**EXERCISE INSTRUCTIONS:**
Give the entries again, precisely as they were written.

**Source data:**
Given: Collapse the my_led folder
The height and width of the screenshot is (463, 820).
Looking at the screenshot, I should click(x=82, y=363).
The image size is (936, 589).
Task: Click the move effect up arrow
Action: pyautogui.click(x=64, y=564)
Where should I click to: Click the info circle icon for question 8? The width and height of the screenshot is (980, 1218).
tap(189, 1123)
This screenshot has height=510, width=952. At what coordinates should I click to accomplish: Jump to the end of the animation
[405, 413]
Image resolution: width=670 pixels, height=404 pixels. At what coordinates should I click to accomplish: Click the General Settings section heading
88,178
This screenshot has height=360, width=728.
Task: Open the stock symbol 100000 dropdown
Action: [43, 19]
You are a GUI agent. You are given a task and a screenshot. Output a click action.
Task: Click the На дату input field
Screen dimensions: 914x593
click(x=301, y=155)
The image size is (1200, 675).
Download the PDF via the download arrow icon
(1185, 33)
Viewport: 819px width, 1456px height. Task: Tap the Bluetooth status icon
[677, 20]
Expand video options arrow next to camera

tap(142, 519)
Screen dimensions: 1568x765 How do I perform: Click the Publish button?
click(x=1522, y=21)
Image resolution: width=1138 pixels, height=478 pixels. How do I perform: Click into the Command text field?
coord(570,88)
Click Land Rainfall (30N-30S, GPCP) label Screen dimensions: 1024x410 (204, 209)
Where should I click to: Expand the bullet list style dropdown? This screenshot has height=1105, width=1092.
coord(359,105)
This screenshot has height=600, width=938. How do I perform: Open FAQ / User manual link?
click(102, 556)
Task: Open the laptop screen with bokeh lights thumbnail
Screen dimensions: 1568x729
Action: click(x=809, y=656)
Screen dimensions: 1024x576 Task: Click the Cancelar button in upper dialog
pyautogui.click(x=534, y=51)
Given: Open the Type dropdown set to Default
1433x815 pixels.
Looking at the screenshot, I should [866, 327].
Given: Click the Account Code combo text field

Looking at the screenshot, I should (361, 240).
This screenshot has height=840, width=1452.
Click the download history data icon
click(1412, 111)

**SOLVED PROBLEM:**
Given: Collapse the my_led folder
The height and width of the screenshot is (463, 820).
Looking at the screenshot, I should click(x=82, y=363).
The image size is (936, 589).
Task: Click the move effect up arrow
Action: pyautogui.click(x=64, y=564)
Where should I click to: Click the info circle icon for question 8? The width and height of the screenshot is (980, 1218).
tap(189, 1123)
This screenshot has height=510, width=952. At what coordinates should I click to accomplish: Jump to the end of the animation
[405, 413]
Image resolution: width=670 pixels, height=404 pixels. At what coordinates should I click to accomplish: Click the General Settings section heading
88,178
This screenshot has height=360, width=728.
Task: Open the stock symbol 100000 dropdown
Action: [43, 19]
You are a GUI agent. You are given a task and a screenshot. Output a click action.
Task: Click the На дату input field
Screen dimensions: 914x593
click(x=301, y=155)
The image size is (1200, 675).
Download the PDF via the download arrow icon
(1185, 33)
Viewport: 819px width, 1456px height. Task: Tap the Bluetooth status icon
[677, 20]
Expand video options arrow next to camera

tap(142, 519)
Screen dimensions: 1568x765 How do I perform: Click the Publish button?
click(x=1522, y=21)
Image resolution: width=1138 pixels, height=478 pixels. How do I perform: Click into the Command text field?
coord(570,88)
Click Land Rainfall (30N-30S, GPCP) label Screen dimensions: 1024x410 (204, 209)
Where should I click to: Expand the bullet list style dropdown? This screenshot has height=1105, width=1092.
coord(359,105)
This screenshot has height=600, width=938. How do I perform: Open FAQ / User manual link?
click(102, 556)
Task: Open the laptop screen with bokeh lights thumbnail
Screen dimensions: 1568x729
Action: click(x=809, y=656)
Screen dimensions: 1024x576 Task: Click the Cancelar button in upper dialog
pyautogui.click(x=534, y=51)
Given: Open the Type dropdown set to Default
1433x815 pixels.
Looking at the screenshot, I should [866, 327].
Given: Click the Account Code combo text field

Looking at the screenshot, I should (361, 240).
This screenshot has height=840, width=1452.
Click the download history data icon
click(1412, 111)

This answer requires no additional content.